= REQUIRED TASK =
Pick out every line in the data below that contains the string "dimensions", and copy each of those lines in full.

= MATERIAL FOR THIS EXERCISE =
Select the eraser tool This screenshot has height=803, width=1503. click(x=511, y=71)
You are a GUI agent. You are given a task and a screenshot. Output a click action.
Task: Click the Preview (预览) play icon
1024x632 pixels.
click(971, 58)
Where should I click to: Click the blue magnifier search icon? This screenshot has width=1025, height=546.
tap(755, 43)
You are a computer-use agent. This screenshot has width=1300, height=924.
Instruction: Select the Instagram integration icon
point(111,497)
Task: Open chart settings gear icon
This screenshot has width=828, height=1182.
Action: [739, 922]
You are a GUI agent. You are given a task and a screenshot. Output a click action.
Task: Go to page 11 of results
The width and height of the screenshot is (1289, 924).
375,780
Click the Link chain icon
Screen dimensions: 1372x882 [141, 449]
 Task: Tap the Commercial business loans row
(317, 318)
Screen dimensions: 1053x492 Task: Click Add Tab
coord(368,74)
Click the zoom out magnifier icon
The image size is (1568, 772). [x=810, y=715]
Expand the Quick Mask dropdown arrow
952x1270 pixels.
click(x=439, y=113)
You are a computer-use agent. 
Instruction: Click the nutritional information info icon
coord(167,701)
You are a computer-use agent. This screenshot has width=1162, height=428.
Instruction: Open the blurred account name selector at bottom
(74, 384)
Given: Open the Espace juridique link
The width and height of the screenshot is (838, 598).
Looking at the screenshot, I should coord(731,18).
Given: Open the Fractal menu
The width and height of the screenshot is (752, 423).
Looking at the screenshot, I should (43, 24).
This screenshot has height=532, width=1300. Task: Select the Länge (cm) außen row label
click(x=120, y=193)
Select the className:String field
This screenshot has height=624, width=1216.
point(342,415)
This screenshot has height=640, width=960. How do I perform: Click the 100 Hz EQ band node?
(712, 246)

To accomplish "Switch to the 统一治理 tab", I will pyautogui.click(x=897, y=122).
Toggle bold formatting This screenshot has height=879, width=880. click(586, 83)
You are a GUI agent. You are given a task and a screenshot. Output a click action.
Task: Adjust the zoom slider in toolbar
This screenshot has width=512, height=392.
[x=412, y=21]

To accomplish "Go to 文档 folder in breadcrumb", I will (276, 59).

= RESULT OF THE EXERCISE =
Screen dimensions: 1372x882 [141, 449]
Screen dimensions: 1053x492 Task: Click Add Tab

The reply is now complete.